:: Aim of the exercise ::
What is needed is an exact copy of every record.

:: Data supplied ::
****************************************
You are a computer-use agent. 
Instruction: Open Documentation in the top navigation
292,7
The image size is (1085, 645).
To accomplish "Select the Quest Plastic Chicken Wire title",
****************************************
:: Written response ::
You are a computer-use agent. 
Instruction: Open Documentation in the top navigation
292,7
The image size is (1085, 645).
To accomplish "Select the Quest Plastic Chicken Wire title",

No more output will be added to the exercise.